En la cima de la imponente Sierra Nevada de Santa Marta, a escasos kilómetros del bullicio urbano, se halla un sitio que parece haber sido extraído de una historia fantástica: Taironaka, un lugar en el que la leyenda de los antiguos Tayrona resurge con cada roca, cada camino y cada murmullo del río Don Diego.
A primera vista, Taironaka no se distingue mucho de una finca de ecoturismo, pero es suficiente con dar unos pasos para experimentar la sensación de que el tiempo parece parar.
Los senderos empedrados, las terrazas de ceremonia y los vestigios arqueológicos narran un relato de siglos. En este lugar, los Tayrona residieron, laboraron y veneraron a la naturaleza, dejando un legado tan profundo como las raíces de los árboles que hoy en día envuelven el sitio.
¿Cómo llegar a Taironaka desde Santa Marta?
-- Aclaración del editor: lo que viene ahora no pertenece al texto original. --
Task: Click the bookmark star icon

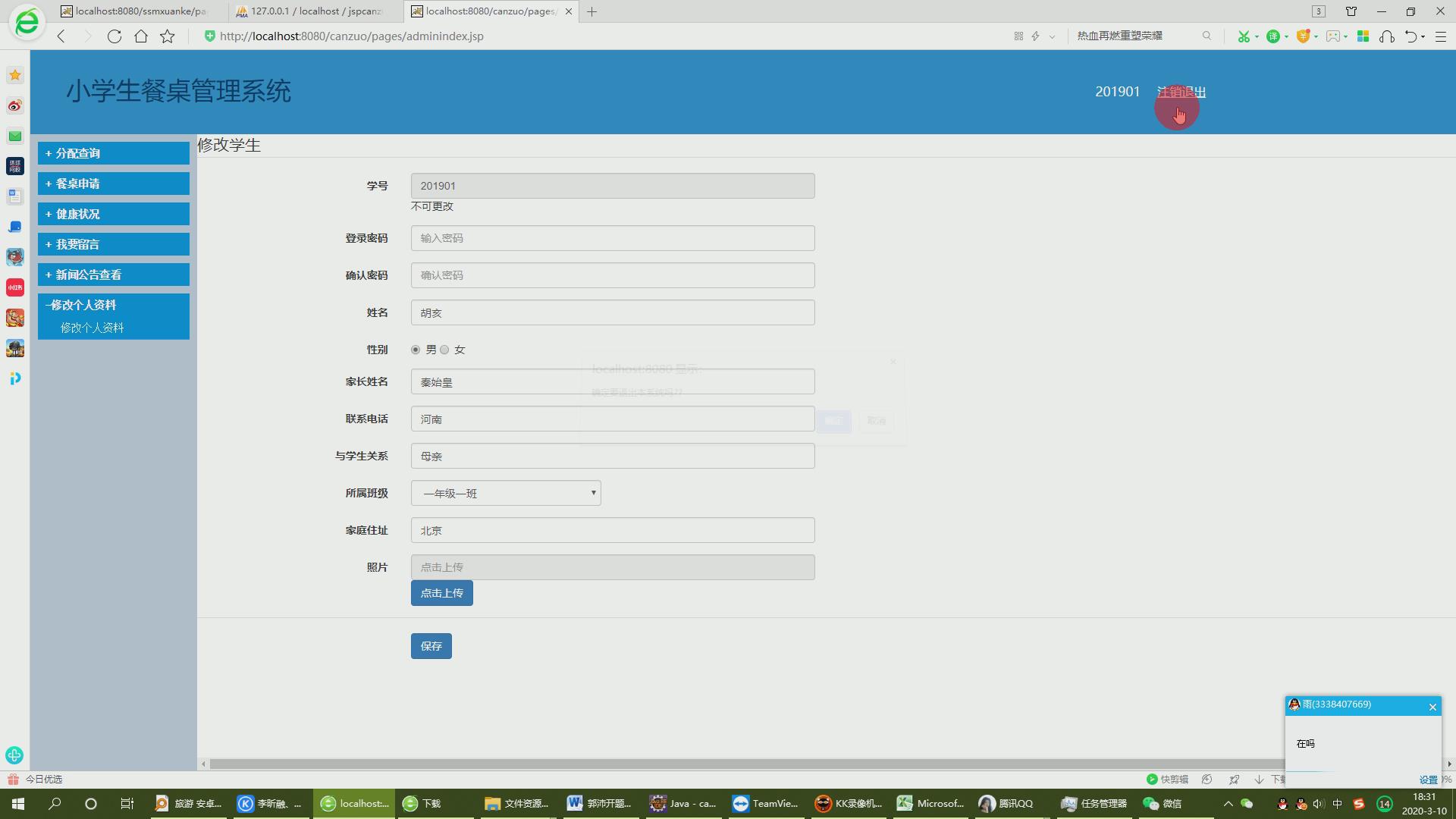Action: 168,36
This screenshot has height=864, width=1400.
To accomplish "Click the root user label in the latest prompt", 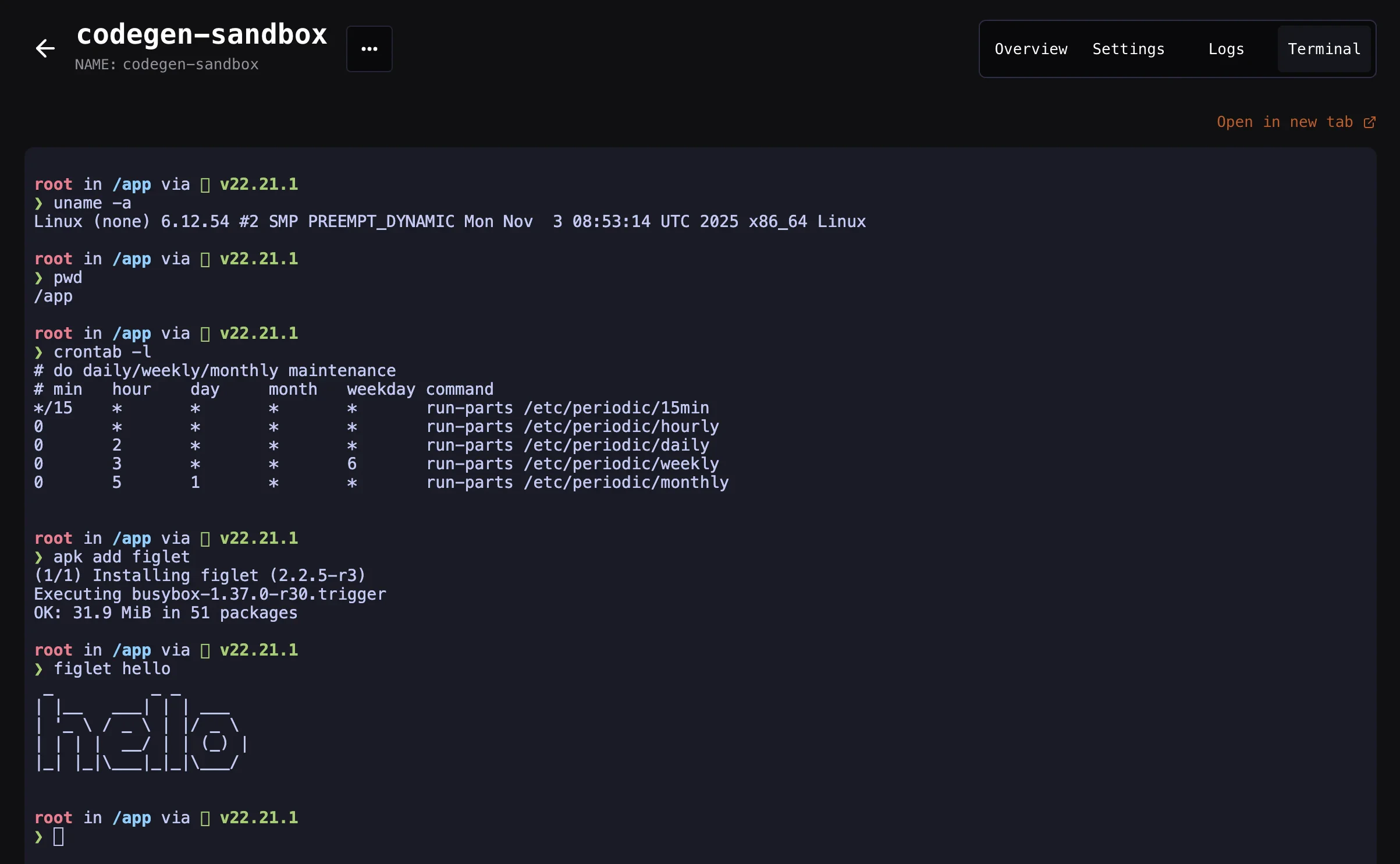I will [x=53, y=817].
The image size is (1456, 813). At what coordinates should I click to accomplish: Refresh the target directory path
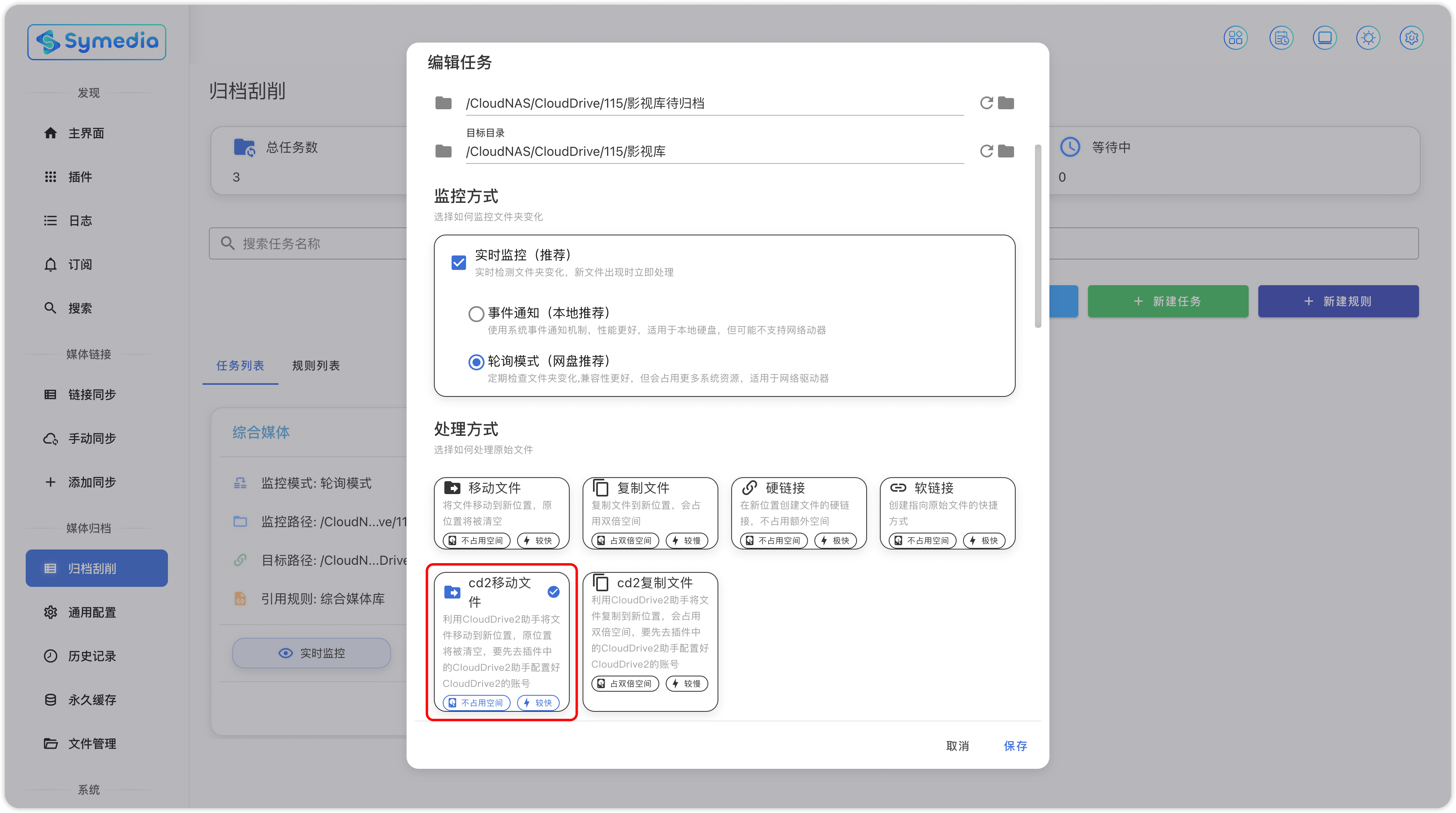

Taironaka está ubicado a 56 kilómetros de Santa Marta, en la vía que conduce a La Guajira. Llegar es sencillo y las opciones de transporte se ajustan a diferentes presupuestos:
Transporte público: Desde el Mercado Público de Santa Marta o el Terminal de Transporte, puedes tomar un bus o colectivo que cubra la ruta Santa Marta – Palomino. Indica al conductor que te baje en la entrada del río Don Diego. El costo aproximado es de 25.000 COP por persona y el trayecto dura entre 1.5 y 2 horas. Desde la carretera, una caminata de 15 minutos o un mototaxi (por unos 5.000 COP) te llevarán al muelle para cruzar el río hacia Taironaka.
Transporte privado: También puedes contratar un taxi o un servicio especial. El costo de un viaje privado ronda los 150.000 a 180.000 COP ida y vuelta, dependiendo de la temporada y la negociación con el conductor.
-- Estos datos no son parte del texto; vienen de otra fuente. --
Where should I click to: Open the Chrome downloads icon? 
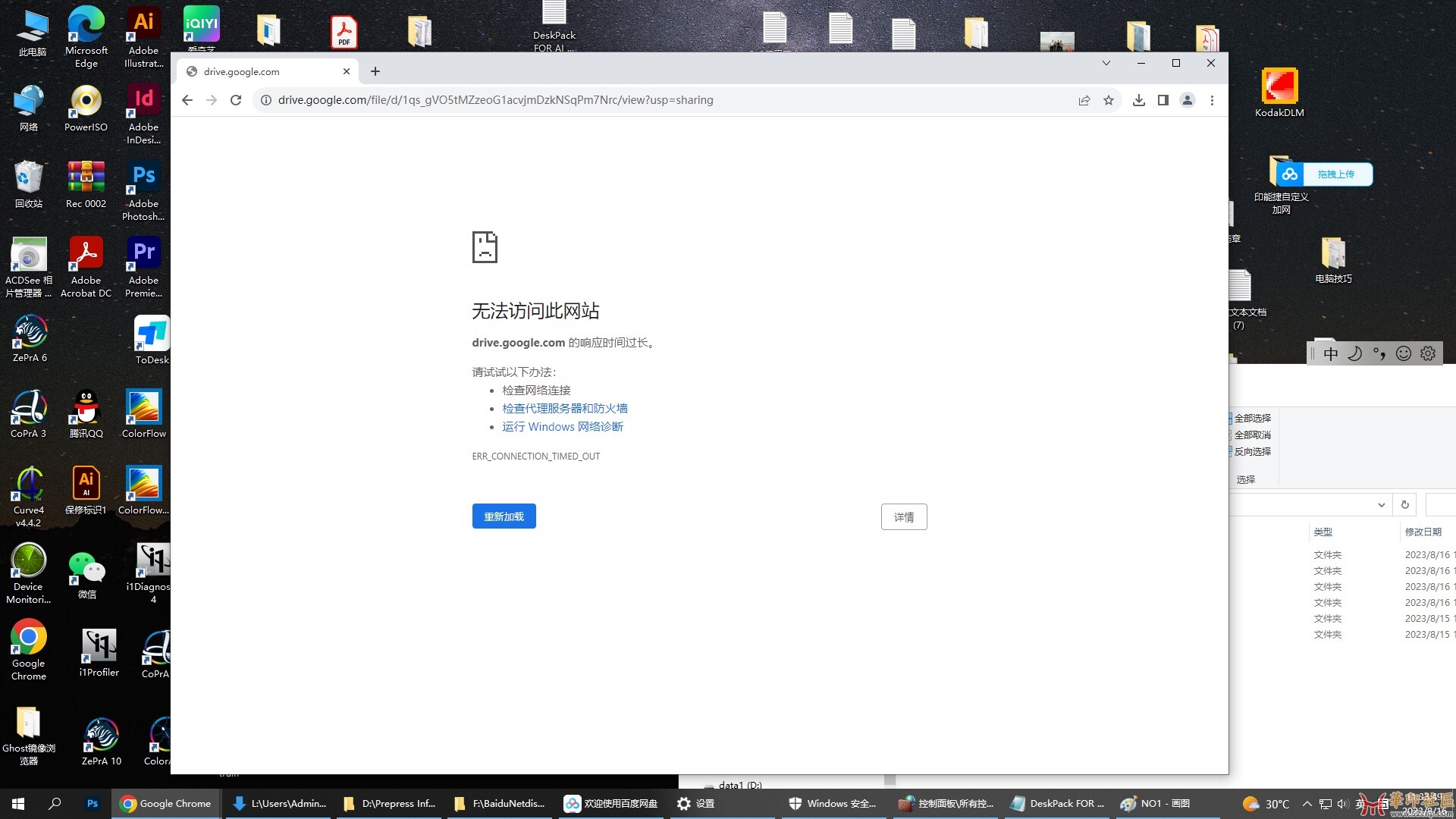coord(1138,100)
Vehículo propio: Si tienes carro, simplemente sigue la carretera Troncal del Caribe hasta el punto indicado. Hay parqueaderos seguros cerca del acceso al río.
Esta pequeña joya situada cerca de Santa Marta no es solo un sitio para recorrer. Es una señal de que, incluso en la velocidad acelerada del mundo contemporáneo, la vinculación con la naturaleza y la historia continúa siendo factible. Taironaka es la pequeña Ciudad Perdida que, a pesar de ser más accesible, conserva la misma esencia: la de una comunidad que residió con el corazón en la colina y el espíritu en el río.